대상이 나타나는 위치를 담은 행
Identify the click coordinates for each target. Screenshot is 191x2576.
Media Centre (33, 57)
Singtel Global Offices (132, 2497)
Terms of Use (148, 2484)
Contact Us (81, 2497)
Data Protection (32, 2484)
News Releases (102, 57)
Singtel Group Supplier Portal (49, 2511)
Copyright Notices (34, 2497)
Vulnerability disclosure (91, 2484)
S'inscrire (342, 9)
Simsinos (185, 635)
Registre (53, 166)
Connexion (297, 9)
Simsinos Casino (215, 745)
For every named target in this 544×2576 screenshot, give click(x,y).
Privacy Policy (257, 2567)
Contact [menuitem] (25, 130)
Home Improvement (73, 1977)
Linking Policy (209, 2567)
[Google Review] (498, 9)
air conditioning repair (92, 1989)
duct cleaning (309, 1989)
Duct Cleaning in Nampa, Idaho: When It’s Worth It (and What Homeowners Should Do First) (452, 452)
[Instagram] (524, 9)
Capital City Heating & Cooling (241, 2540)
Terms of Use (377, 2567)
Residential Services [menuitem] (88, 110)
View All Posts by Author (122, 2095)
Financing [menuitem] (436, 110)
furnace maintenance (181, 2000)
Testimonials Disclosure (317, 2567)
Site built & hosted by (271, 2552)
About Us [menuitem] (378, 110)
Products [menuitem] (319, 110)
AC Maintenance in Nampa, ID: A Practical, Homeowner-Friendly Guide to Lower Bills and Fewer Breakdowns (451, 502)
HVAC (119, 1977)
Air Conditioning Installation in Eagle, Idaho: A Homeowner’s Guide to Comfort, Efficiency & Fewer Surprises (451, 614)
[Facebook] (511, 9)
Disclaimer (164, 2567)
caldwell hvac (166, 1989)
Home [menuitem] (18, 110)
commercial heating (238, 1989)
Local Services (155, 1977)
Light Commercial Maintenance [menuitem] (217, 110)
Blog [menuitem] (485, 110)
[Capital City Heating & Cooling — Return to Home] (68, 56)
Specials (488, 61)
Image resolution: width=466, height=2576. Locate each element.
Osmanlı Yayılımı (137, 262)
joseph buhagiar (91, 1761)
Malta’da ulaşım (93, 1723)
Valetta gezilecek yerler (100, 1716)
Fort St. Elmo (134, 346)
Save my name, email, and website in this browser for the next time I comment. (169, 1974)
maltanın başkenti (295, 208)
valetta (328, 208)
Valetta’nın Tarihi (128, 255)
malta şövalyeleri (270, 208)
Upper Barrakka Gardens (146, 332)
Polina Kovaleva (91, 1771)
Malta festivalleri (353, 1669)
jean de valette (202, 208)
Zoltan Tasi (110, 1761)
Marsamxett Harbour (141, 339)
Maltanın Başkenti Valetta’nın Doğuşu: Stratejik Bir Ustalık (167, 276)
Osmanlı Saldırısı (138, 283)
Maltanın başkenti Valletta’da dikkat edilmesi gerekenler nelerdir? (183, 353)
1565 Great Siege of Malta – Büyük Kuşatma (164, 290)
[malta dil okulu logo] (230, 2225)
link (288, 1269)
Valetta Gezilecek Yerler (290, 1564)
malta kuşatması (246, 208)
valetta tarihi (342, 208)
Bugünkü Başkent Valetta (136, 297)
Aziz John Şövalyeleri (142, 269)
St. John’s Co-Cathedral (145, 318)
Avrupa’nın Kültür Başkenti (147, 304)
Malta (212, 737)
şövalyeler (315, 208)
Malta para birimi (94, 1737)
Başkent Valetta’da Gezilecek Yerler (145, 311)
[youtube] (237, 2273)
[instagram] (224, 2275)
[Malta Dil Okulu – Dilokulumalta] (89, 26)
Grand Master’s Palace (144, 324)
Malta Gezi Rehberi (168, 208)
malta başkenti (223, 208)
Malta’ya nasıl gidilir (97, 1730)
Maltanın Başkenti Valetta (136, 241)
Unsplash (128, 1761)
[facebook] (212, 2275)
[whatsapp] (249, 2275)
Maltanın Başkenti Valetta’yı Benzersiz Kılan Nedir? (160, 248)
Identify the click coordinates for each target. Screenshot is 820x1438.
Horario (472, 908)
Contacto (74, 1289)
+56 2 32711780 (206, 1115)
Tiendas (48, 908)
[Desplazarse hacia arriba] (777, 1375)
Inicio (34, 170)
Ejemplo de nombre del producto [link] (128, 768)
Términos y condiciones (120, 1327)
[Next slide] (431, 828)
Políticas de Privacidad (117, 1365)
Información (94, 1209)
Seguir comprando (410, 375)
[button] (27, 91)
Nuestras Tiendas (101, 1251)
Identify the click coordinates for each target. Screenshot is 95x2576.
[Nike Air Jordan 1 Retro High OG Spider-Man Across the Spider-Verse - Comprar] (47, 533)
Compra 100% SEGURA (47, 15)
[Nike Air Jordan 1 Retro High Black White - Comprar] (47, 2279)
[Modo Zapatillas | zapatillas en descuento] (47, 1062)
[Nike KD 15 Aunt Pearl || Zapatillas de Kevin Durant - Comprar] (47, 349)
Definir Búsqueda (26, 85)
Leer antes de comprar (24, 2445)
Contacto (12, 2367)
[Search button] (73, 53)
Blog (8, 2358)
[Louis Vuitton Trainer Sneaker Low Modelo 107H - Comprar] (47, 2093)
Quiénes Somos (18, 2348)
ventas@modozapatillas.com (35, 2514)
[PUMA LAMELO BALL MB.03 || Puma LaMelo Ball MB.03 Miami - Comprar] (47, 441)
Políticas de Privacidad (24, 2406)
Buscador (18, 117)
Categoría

[과제]: 위 항목에서 "this"라는 단어가 들어 있는 줄을 모두 찾아 그대로 옮겨 적으세요. 대소문자를 구분합니다.

[답변]:
For every named target in this 544×2576 screenshot, give click(x,y).
Save my name, email, and website in this browser for the next time I comment. (169, 1974)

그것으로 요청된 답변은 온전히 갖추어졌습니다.